2. You do laterals incorrectly

Every single day in the gym I see people doing side and rear laterals in a horribly ineffective manner. In fact, I would say it is rare to see someone do them in a way that will actually stimulate the deltoid heads in a productive way, except for bodybuilders who have good delts. There are even some guys who clearly have spent many years in the gym but suffer from sloping shoulder syndrome and it doesn’t make sense…until you see them train. Doing the same incorrect laterals for years and years. First of all, the dumbbell should move against gravity which means it should be lifted UPWARD and away from your body allowing the deltoids to do their job and raise the upper arm. There is no reason for the dumbbell to move backwards as it is no longer moving in the path of most resistance (gravity). Hold the dumbbells to your side or slightly in front of you and pull through your elbows until your upper arm is close to parallel to the floor. The variations I see daily include the bend over mid rep and hurl the dumbbells backward, using traps for 90% of the movement. Or my personal favorite, the “bird rep” where their upper arms stayed glued to their sides and they puff their chest out and basically raise the dumbbells 3 inches diagonally by throwing their hands back while straining their elbows and causing zero stress on any head of anything that matters.

The most important part of a lateral raise is move the upper arm (from shoulder to elbow) against the path of most resistance (directly up against gravity). DO NOT move the dumbbells in any other plane of motion; Angle your BODY against gravity to adjust where the tension is (side or rear head). Pinkies should always stay elevated higher than your thumb and I repeat, pull through your elbows!

3. Your posture sucks!

This is important for two reasons – A) Having poor posture with your shoulders slumped forward will lead to imbalances and also put you in a position during training where your traps are likely to take the majority of punishment and your poor delts will just stay rolled forward and sad. B) If you keep your back straight and focus on keeping your shoulders back and chest up and forward, you will simply look better by default and it will give your delts a chance to actually show any hard work you have put in. Posture might not be the hottest topic in bodybuilding, but it is integral for proper training form and also a large contributing factor into your overall physical presence. To practice you can stand against a wall with your back firmly pressed against it and make sure your rear deltoids are touching the wall. They should NOT be rolled forward allowing space in between. A good exercise to help with shoulder flexibility is to get into this position then put your arms overhead as if you are doing an imaginary shoulder press, and try to keep your entire arm all the way up to your hand pressed against the wall while raising them upward and simulating a dumbbell press, repeat.
....................
• SET EXERCISE: In the shoulder-training tips, how far should the upper arm be raised during a lateral?
....................
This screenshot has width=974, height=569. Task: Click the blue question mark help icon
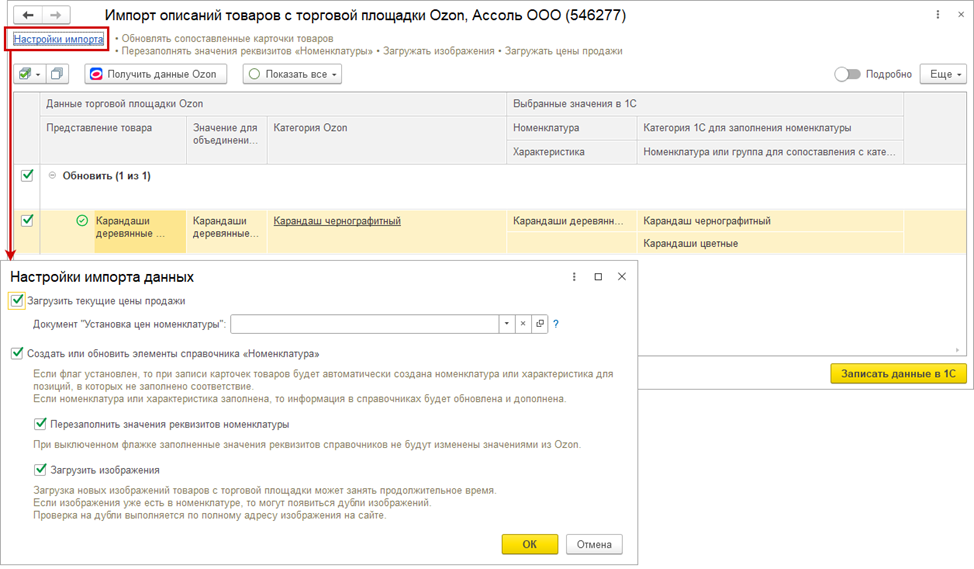tap(556, 324)
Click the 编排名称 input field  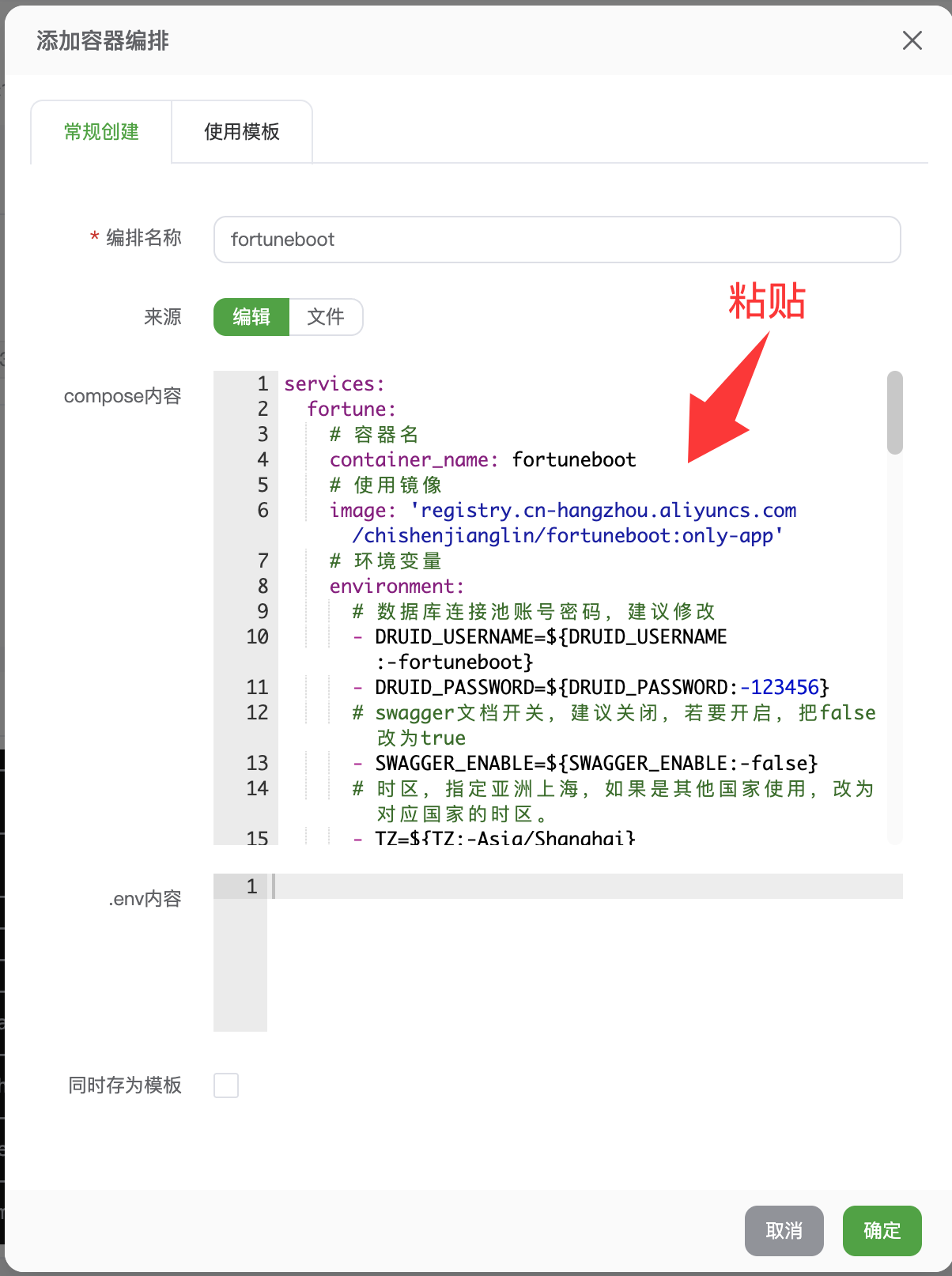(x=557, y=240)
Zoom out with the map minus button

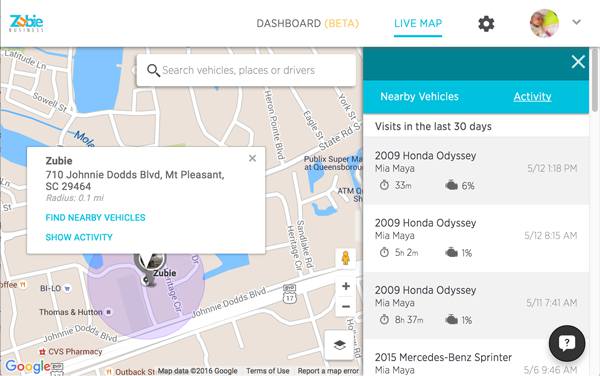[346, 306]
....................
• THE COMPLETED TASK: Until it is close to parallel to the floor.